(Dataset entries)
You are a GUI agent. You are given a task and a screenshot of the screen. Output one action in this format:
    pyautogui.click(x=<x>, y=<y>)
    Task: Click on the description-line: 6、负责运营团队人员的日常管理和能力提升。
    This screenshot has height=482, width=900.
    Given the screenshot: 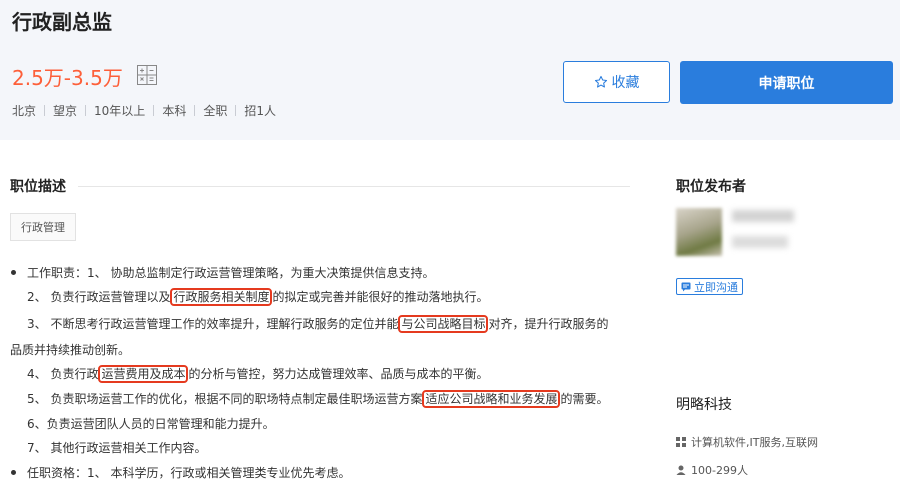 What is the action you would take?
    pyautogui.click(x=151, y=424)
    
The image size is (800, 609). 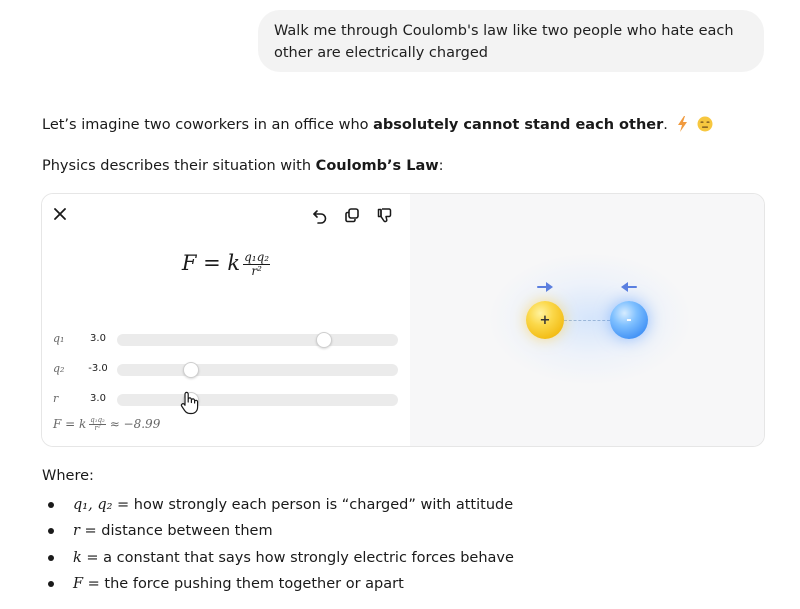 What do you see at coordinates (377, 166) in the screenshot?
I see `coulombs-law-bold: Coulomb’s Law` at bounding box center [377, 166].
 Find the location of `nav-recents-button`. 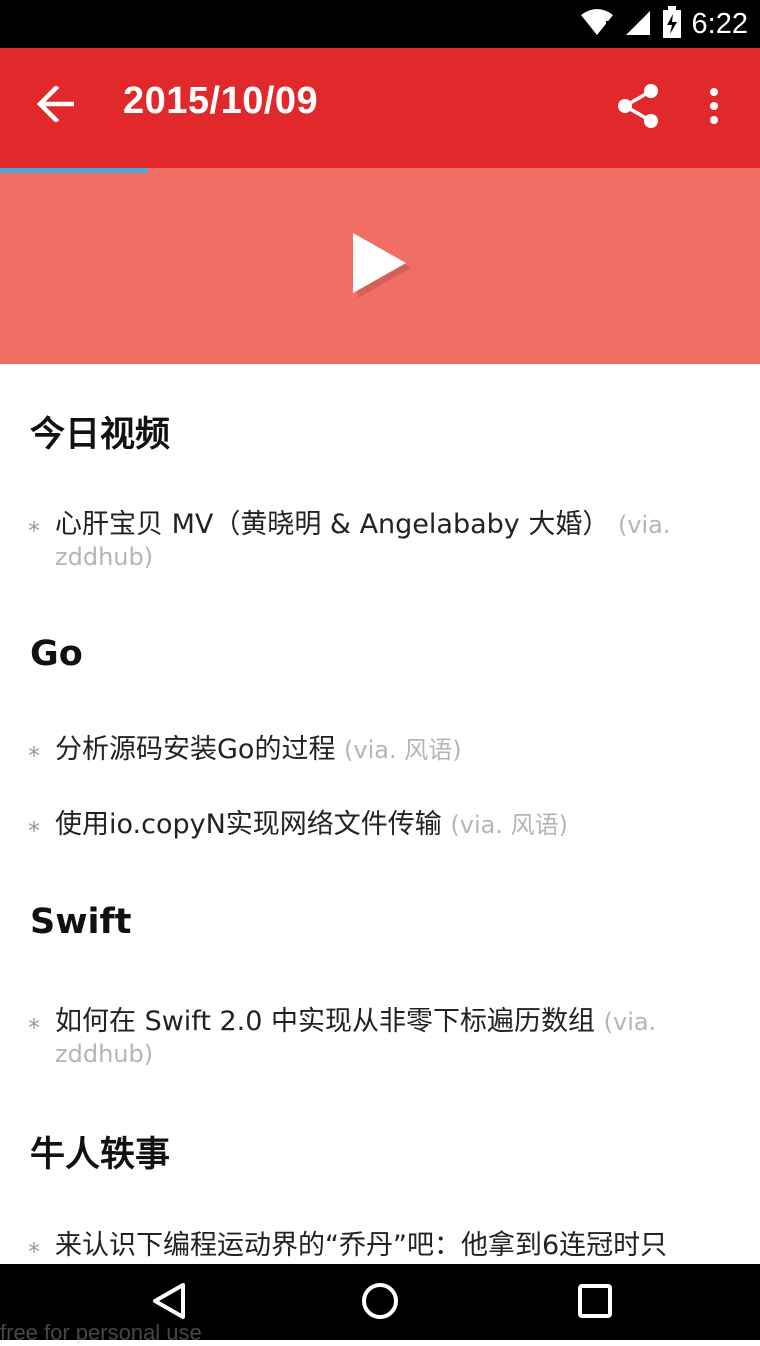

nav-recents-button is located at coordinates (595, 1303).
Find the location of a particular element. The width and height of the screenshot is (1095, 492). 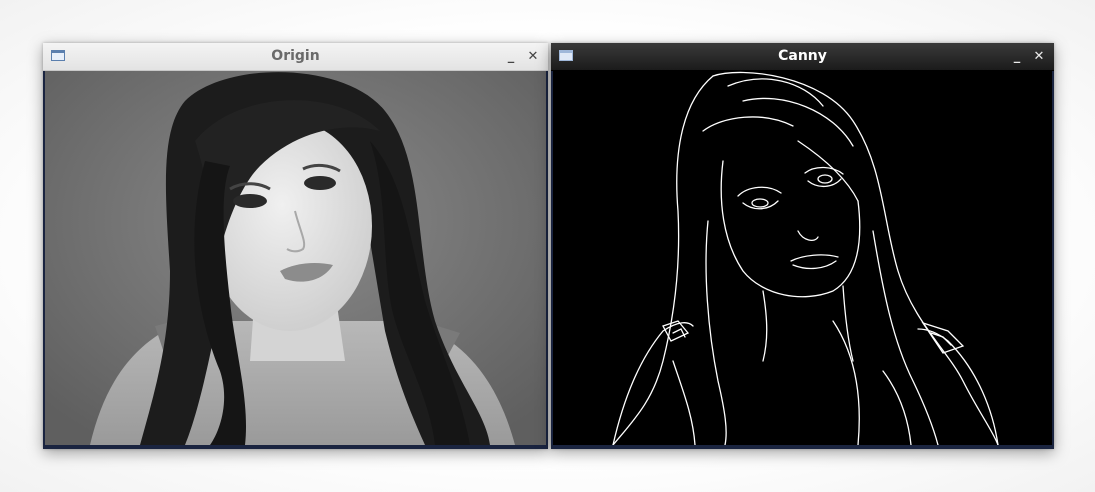

origin-titlebar: Origin _ ✕ is located at coordinates (296, 57).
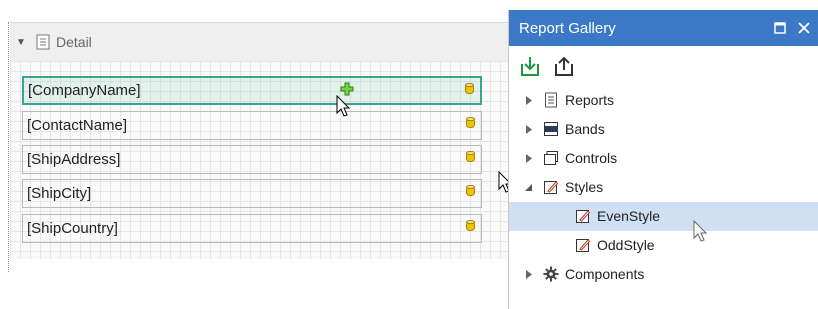  Describe the element at coordinates (664, 66) in the screenshot. I see `gallery-toolbar` at that location.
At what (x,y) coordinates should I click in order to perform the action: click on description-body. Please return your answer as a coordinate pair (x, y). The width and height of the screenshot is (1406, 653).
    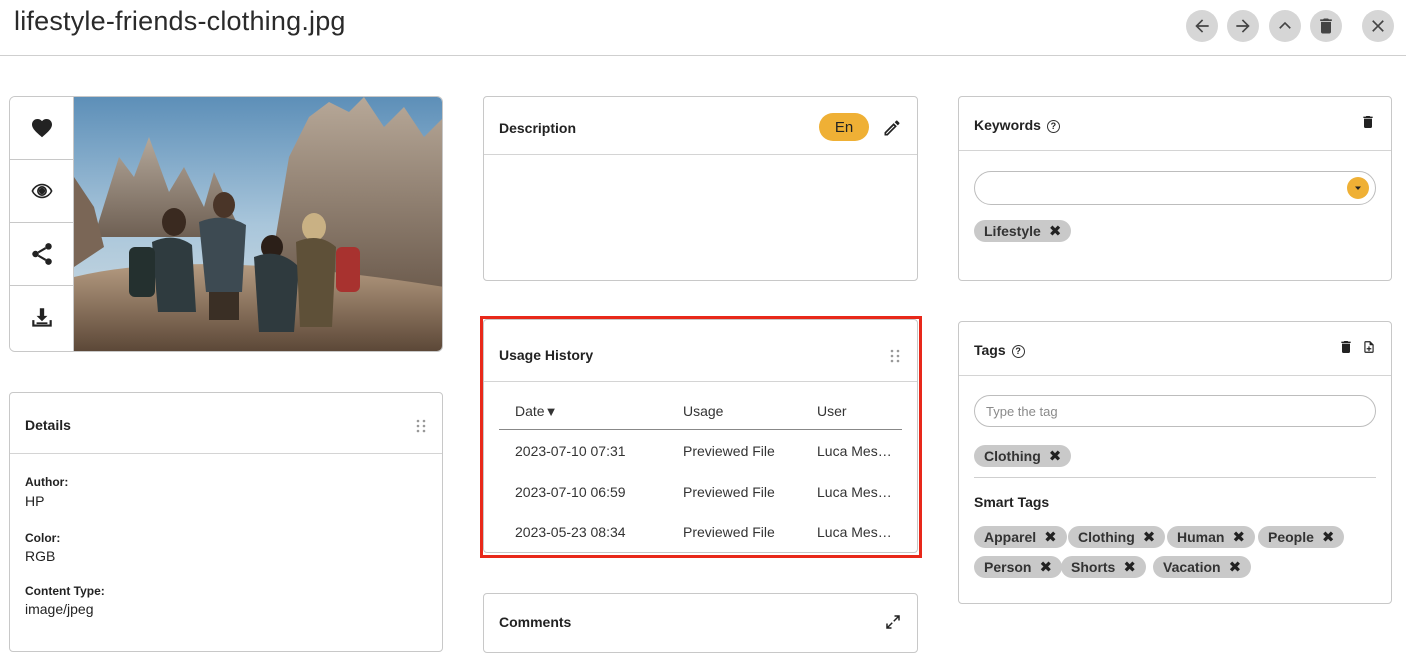
    Looking at the image, I should click on (700, 218).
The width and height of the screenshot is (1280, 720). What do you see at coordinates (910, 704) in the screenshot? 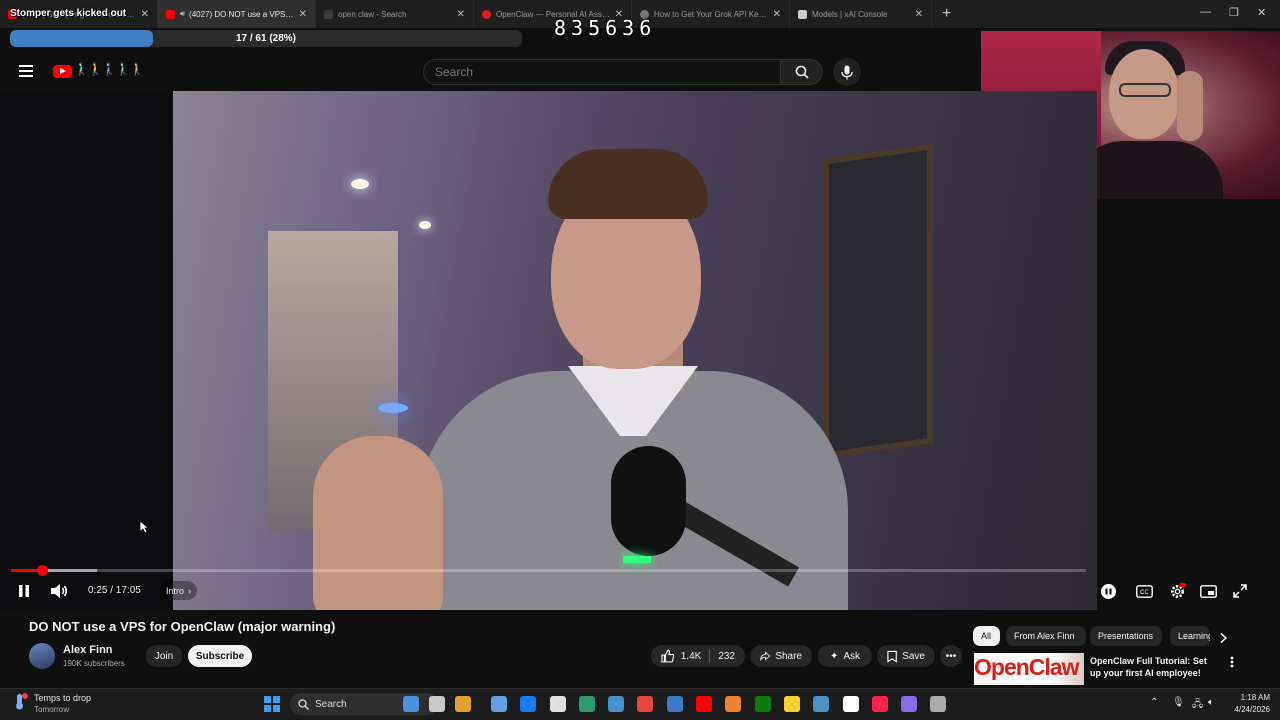
I see `obs-icon` at bounding box center [910, 704].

__PROBLEM TO WORK ON__. Rewrite the items from the line containing "At what (x,y)" through the end of the items, both ends included, as a JSON list of strings with one string per line and no blank lines. Leave the pictures out of your answer.

__RESPONSE BELOW__.
[
  "At what (x,y) coordinates should I click in order to perform the action: click on description-body. Please return your answer as a coordinate pair (x, y). The width and height of the screenshot is (1406, 653).",
  "    Looking at the image, I should click on (700, 218).",
  "The width and height of the screenshot is (1280, 720). What do you see at coordinates (910, 704) in the screenshot? ",
  "I see `obs-icon` at bounding box center [910, 704]."
]